The outlook is negative.
“The downgrade reflects LIN’s weak earnings and cash flow, liquidity [that is] dependant on support from Fairfax Financial Holdings Ltd. (Fairfax, 75% equity owner), and sizeable debt obligations maturing in 2008,” said Standard & Poor’s credit analyst Damien Magarelli in a press release. “Also, LIN has undergone further operational changes and restructurings in 2006 that have increased expenses without generating increased revenues.”
Total obligations to total capital decreased in 2006 to about 67% from 72% in 2005, S&Ps noted, but this is still viewed as high leverage and is not expected to decrease significantly further in 2007.

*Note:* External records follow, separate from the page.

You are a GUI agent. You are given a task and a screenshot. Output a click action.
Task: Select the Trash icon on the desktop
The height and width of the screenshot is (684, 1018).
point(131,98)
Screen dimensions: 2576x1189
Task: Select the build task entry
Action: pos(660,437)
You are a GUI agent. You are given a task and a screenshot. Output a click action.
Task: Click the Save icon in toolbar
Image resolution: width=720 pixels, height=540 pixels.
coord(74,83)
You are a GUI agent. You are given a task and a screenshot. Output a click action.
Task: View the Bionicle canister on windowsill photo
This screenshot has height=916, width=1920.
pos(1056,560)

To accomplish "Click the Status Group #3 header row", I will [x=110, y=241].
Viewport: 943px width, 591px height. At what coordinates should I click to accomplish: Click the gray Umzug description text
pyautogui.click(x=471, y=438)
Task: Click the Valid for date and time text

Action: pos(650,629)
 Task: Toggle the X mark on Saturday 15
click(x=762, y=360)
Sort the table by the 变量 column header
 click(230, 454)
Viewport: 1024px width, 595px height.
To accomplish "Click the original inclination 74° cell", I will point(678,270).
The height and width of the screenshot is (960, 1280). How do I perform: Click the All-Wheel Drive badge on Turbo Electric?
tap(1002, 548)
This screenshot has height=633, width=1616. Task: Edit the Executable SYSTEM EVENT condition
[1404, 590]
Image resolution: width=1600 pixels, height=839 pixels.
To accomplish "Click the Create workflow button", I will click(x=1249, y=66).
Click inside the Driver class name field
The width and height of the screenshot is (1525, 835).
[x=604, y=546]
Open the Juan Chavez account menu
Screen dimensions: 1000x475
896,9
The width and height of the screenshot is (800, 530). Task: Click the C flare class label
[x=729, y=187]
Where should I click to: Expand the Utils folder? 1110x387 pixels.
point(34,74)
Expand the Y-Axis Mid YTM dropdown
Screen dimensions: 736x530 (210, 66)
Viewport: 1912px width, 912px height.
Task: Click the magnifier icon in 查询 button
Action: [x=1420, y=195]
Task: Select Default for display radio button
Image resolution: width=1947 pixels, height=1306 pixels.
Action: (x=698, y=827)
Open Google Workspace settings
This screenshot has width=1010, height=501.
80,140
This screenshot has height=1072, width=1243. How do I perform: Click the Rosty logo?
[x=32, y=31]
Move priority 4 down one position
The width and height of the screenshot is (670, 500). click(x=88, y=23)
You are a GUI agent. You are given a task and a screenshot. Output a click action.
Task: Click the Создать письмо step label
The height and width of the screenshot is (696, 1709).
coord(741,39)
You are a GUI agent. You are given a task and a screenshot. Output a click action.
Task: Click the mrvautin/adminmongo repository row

LIN is a global claims services company with operations in Canada, the U.S., the U.K., Europe, the Far East, Latin America, and the Middle East. Fairfax owns more than 75% of LIN’s equity and has been providing financial support and liquidity to LIN.
Standard & Poors said its negative outlook reflects that LIN will be unable to service its maturing debt obligations in 2008 without external support, either from Fairfax or through refinancing.
Fairfax is supporting LIN’s bank facility obligations explicitly, but if it is determined that Fairfax will not continually extend its support to LIN, the rating would immediately decrease one notch, S&Ps said in a release. Also, if LIN is unable to initiate a clear plan toward refinancing its senior debt and bank facility obligations, the rating will fall another notch.
If LIN is able to refinance its debt obligations, and remove near-term liquidity concerns (interest payment and principal obligations), a stable outlook is possible. However, a sustainable track record of positive earnings and cash flow would also be a main consideration of a stable outlook.
S&Ps said it expects LIN will likely measure a small, pre-tax net profit in 2007, less than Cdn$1 million (unless a sizeable catastrophe occurs). The company is not expected to measure profits near 2005 levels as that year benefited from high catastrophe events as well as tax recoveries, S&Ps said.